Walwyn, a concert pianist, composer and an Albany Recording Artist, is the first female African American pianist/ composer to receive the Steinway Artist Award.

As a Composer, she received the Global Award: Gold Medal -Award of Excellence for her recording of her composition entitled Reflections on 9/11. Robert Schulslaper of Fanfare Magazine wrote: “Imaginatively conceived and executed, it both disturbingly transposes the catastrophe into appropriately cataclysmic sound and artistically suggests the aftermath’s lingering sense of numbing devastation.” The demand for concerts of this seven-movement ‘tour de force’ continuously carries her across the nation for command performances, which was first premiered in full at the Kennedy Center in Washington, D.C.

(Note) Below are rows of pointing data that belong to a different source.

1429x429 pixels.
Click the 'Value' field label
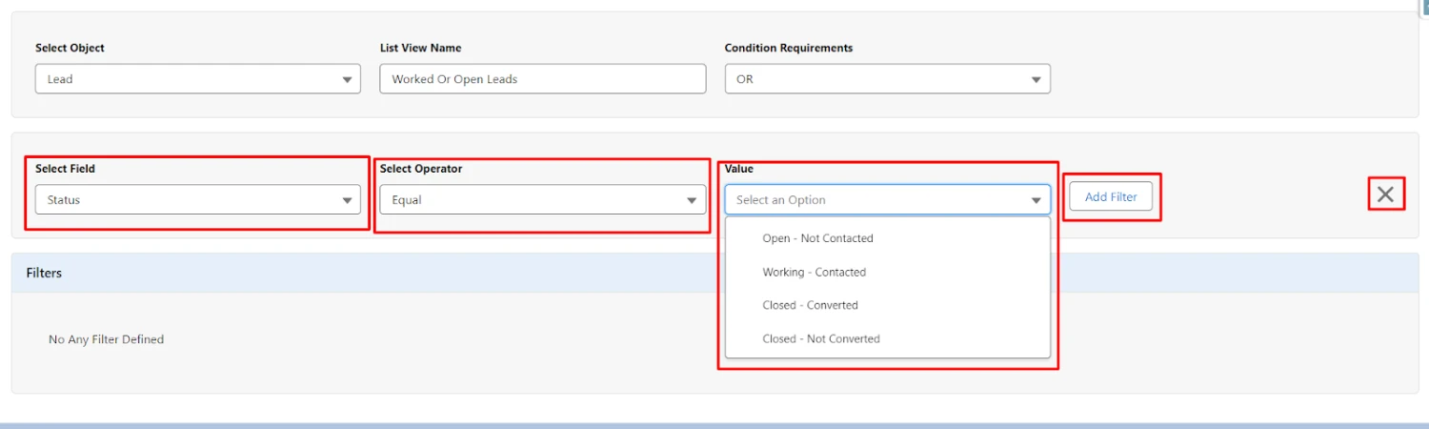point(738,169)
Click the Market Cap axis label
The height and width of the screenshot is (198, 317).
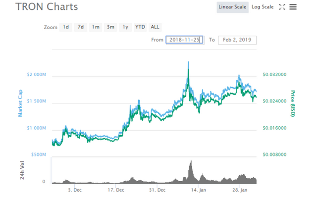click(20, 103)
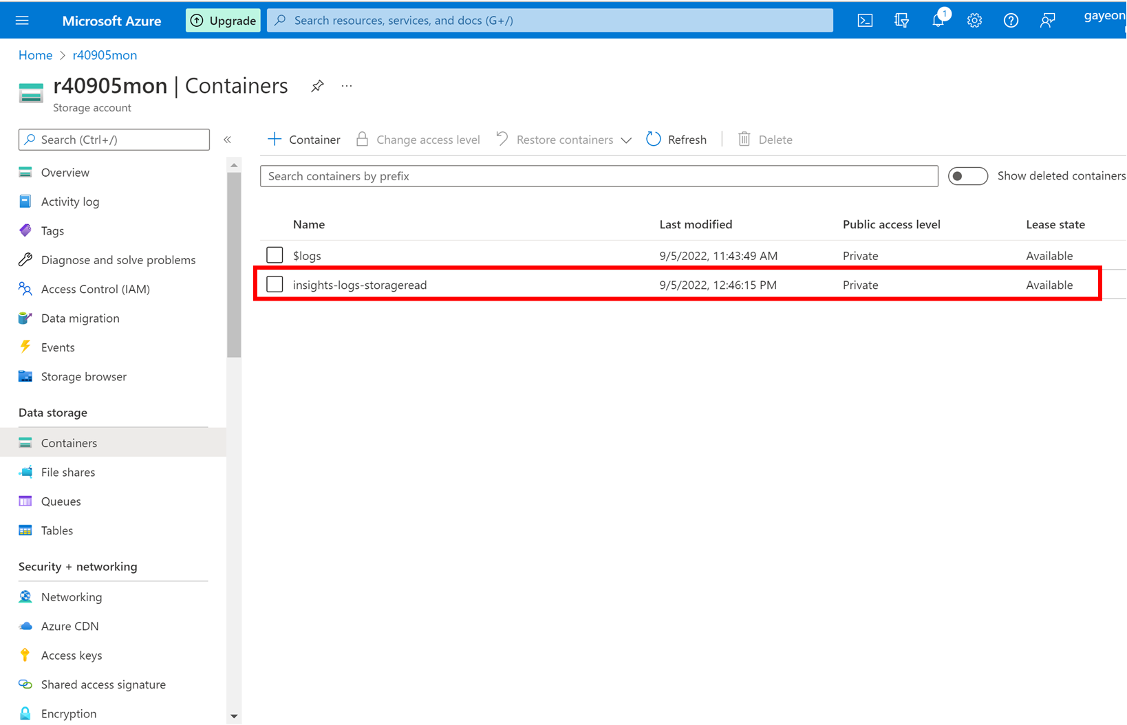Check the $logs container checkbox
Viewport: 1127px width, 725px height.
tap(275, 255)
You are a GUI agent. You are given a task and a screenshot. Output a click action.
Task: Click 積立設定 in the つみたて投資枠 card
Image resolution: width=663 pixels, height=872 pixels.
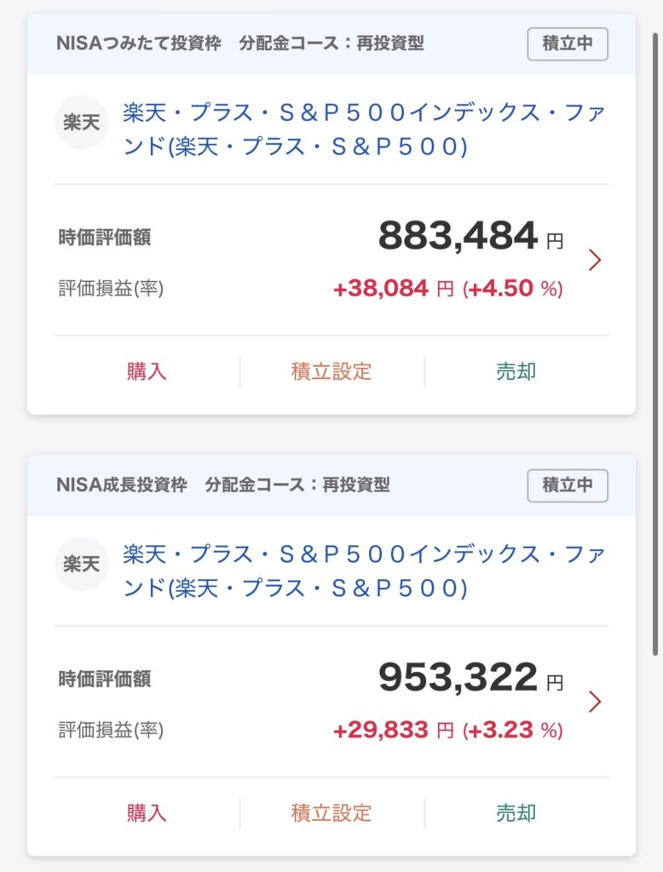pyautogui.click(x=332, y=371)
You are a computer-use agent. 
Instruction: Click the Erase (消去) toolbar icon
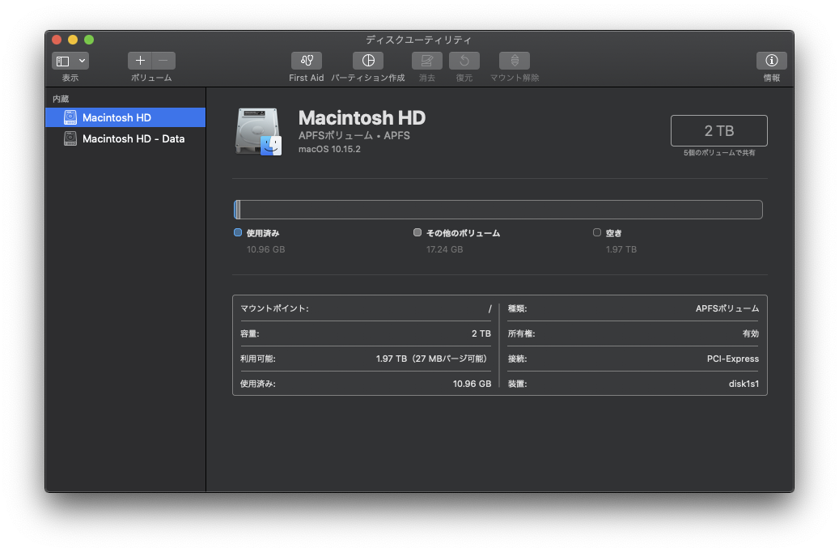(427, 61)
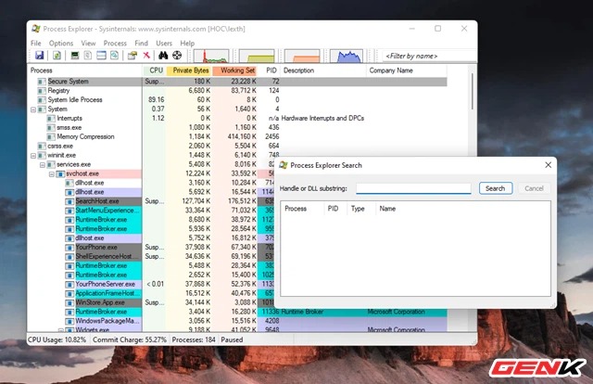
Task: Open the Process menu
Action: coord(115,43)
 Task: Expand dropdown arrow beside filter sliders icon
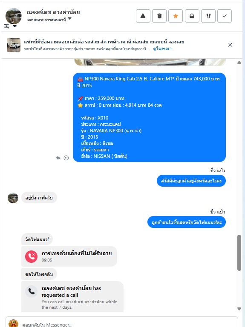pyautogui.click(x=14, y=26)
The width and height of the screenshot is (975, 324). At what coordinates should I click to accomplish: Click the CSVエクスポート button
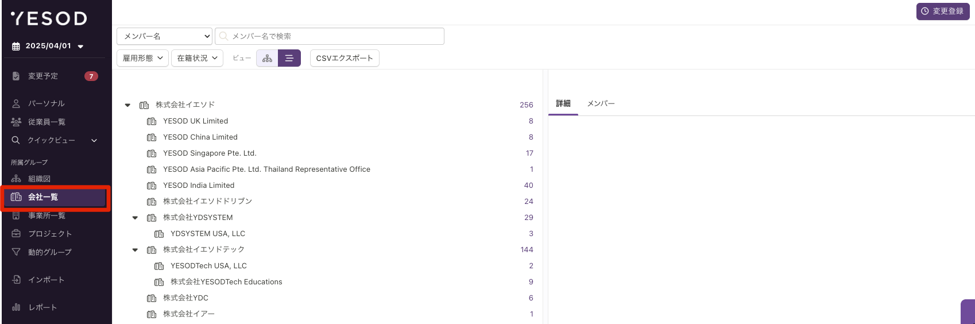[x=345, y=58]
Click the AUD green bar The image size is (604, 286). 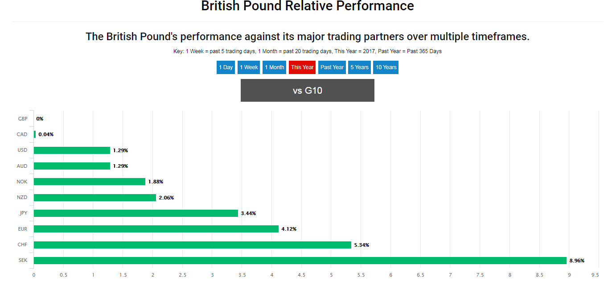72,166
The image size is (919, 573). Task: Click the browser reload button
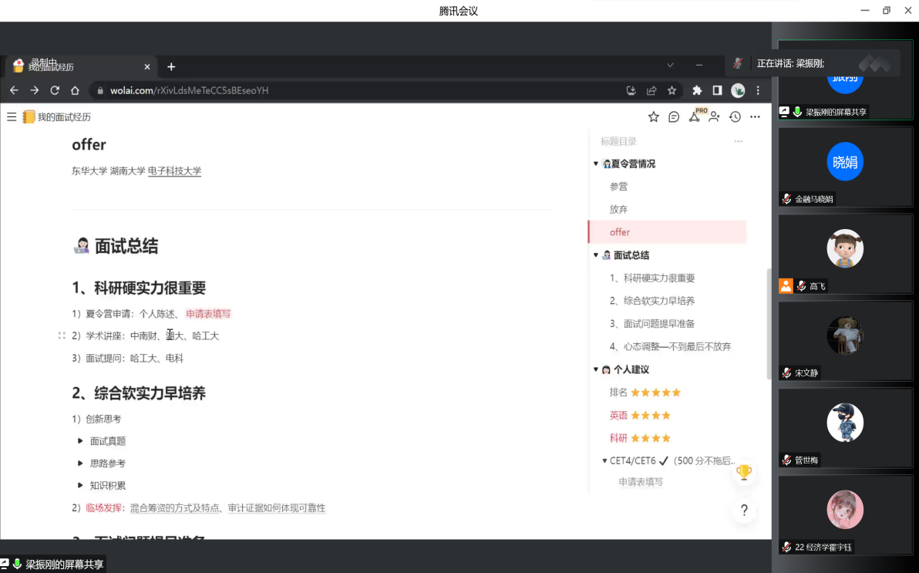55,90
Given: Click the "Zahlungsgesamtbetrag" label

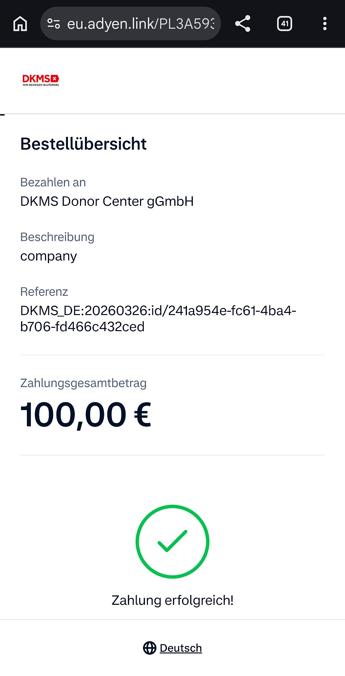Looking at the screenshot, I should click(83, 383).
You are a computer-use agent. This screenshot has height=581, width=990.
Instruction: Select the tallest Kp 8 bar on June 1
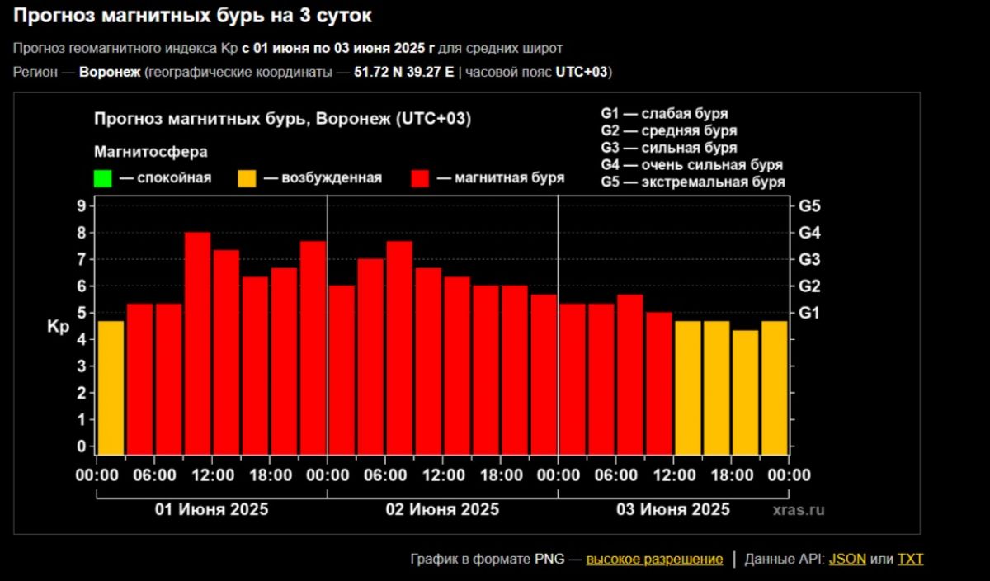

As a Mellon Faculty Fellow at the John Hope Franklin Institute, Duke University, Walwyn composed her debut choral work entitled Of Dance & Struggle: A Musical Tribute on the Life of Nelson Mandela, (Choir/Solo Piano/African Percussion) commissioned and performed by the Elon University Chorale under the direction of Dr. Gerald Knight. It has been heralded by the South African Embassy in Washington, D.C. as “a monumental work for our beloved president, Nelson Mandela.”

Dr. Walwyn, Area Coordinator of Keyboard Studies at Howard University, is in constant concert demand nationally and internationally for both her repertoire from Frédéric Chopin to Florence Price, as well as for performances of her own works for solo piano, choir and instrumental ensemble. Some recent concerts include appearances in Johannesburg, South Africa; Barcelona, Spain; Tenerife, Canary Islands; Salzburg, Austria; London, England; and Nice, France. Nationally, Walwyn has performed throughout the contiguous United States, Hawaii, West Indies and the Virgin Islands.